Extracted data entries
= = = = =

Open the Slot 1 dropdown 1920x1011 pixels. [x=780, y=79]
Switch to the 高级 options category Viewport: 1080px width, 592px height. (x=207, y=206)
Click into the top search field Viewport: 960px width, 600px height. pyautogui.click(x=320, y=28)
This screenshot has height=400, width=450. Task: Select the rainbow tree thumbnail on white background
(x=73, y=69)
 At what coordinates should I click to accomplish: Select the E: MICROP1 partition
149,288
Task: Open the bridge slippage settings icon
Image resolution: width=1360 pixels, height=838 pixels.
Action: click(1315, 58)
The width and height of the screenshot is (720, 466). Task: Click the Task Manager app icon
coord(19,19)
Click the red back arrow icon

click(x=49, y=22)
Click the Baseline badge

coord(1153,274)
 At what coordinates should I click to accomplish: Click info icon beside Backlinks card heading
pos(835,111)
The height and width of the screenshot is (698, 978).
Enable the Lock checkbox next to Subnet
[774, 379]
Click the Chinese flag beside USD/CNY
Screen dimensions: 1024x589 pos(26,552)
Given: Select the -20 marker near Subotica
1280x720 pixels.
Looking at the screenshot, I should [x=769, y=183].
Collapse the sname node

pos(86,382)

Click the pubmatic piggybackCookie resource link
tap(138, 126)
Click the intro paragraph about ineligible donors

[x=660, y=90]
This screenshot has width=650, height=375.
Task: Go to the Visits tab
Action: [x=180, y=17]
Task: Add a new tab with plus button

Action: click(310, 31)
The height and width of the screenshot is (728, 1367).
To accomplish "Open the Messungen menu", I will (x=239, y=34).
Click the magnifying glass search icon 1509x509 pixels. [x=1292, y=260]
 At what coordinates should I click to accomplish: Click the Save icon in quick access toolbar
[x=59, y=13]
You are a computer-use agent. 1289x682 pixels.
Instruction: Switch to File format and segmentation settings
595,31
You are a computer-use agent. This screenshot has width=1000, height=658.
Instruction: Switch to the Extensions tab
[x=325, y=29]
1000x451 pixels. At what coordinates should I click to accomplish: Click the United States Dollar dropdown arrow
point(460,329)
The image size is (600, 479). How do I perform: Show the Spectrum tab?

= = = = =

Exercise: What is needed is an exact copy of the line containing "1000x451 pixels. At" and each line after it, through the final line of the entries above.

Answer to this exercise:
1000x451 pixels. At what coordinates should I click to accomplish: Click the United States Dollar dropdown arrow
point(460,329)
The image size is (600, 479). How do I perform: Show the Spectrum tab?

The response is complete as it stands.